All members of Syndontis have a structure called a premaxillary toothpad, which is located on the very front of the upper jaw of the mouth. This structure contains several rows of short, chisel-shaped teeth. In S. smiti, the toothpad forms a short, broad band. On the lower jaw, or mandible, the teeth of Syndontis are attached to flexible, stalk-like structures and described as "s-shaped" or "hooked". The number of teeth on the mandible is used to differentiate between species; in S. smiti, there are about 16 or 17 teeth on the mandible.

The color of the fish is brown, with indistinct darker spots and marblings. Round dark spots appear on the rayed fins and may appear as bands.

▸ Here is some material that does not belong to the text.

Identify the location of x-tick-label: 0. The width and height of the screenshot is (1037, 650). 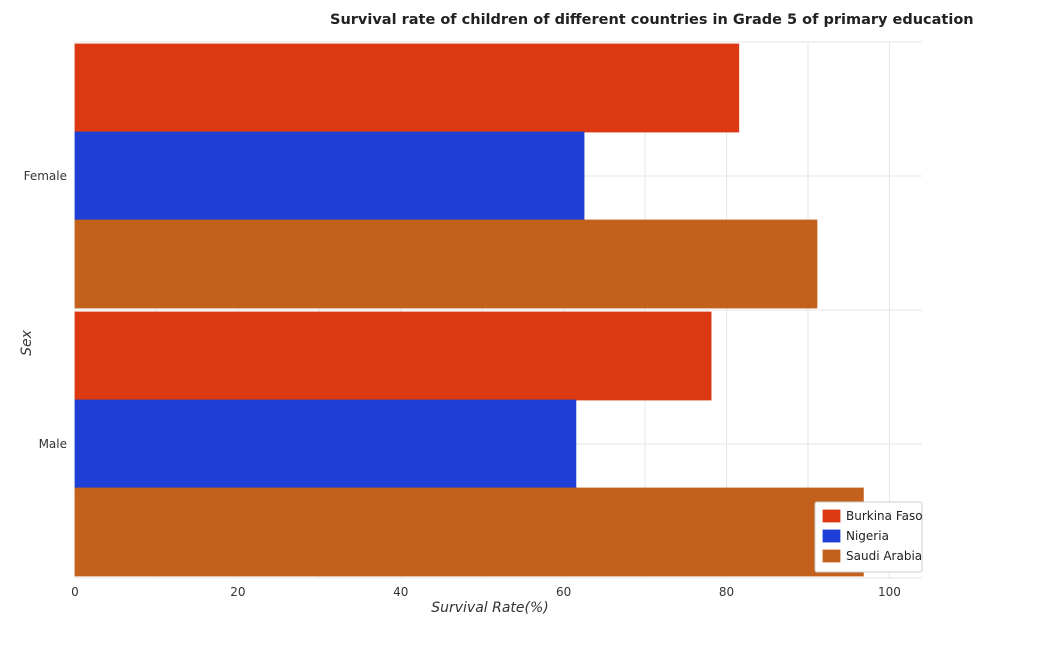
(75, 592).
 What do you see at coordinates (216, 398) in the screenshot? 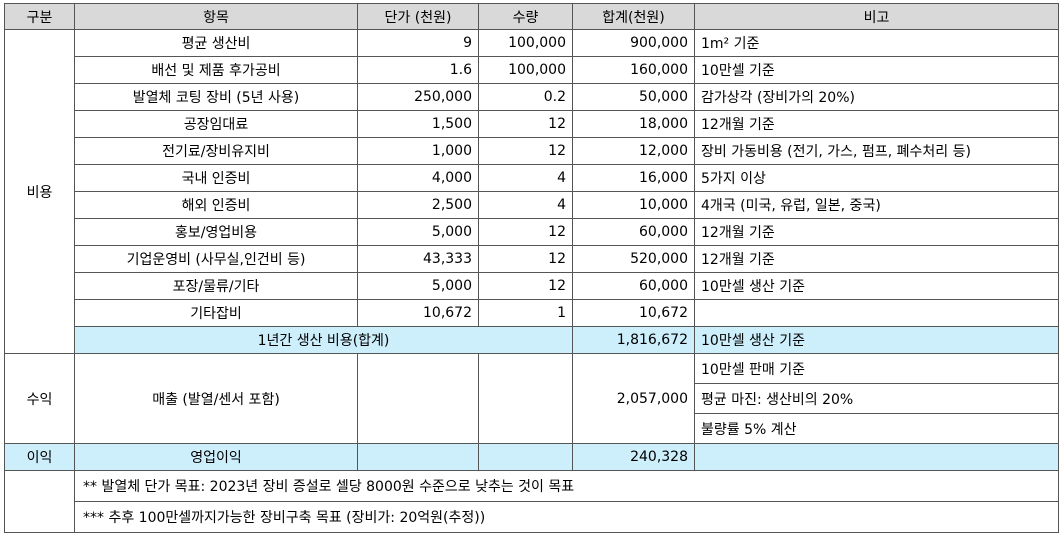
I see `revenue-item: 매출 (발열/센서 포함)` at bounding box center [216, 398].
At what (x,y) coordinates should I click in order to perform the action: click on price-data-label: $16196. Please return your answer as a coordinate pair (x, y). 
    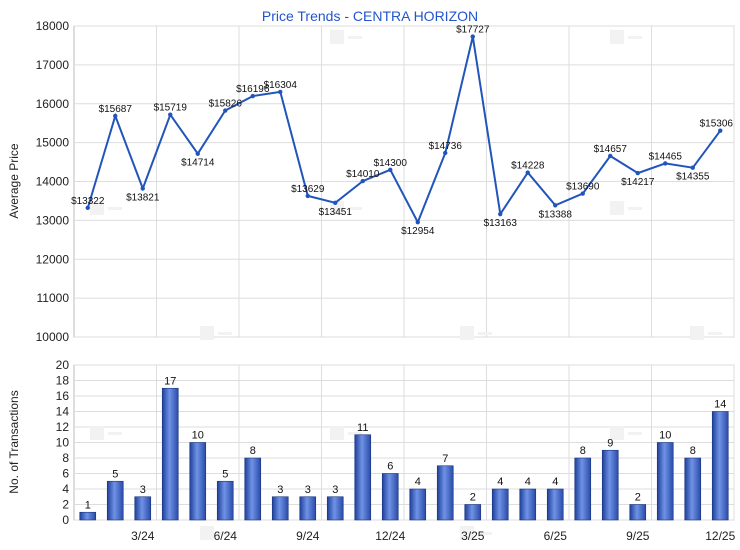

The maximum total length of the species is 22.2 cm. Generally, females in the genus Synodontis tend to be slightly larger than males of the same age.

==Habitat and behavior==
In the wild, the species known from the central and upper Congo Basin. The species is harvested for human consumption. The reproductive habits of most of the species of Synodontis are not known, beyond some instances of obtaining egg counts from gravid females. Spawning likely occurs during the flooding season between July and October, and pairs swim in unison during spawning. The growth rate is rapid in the first year, then slows down as the fish age.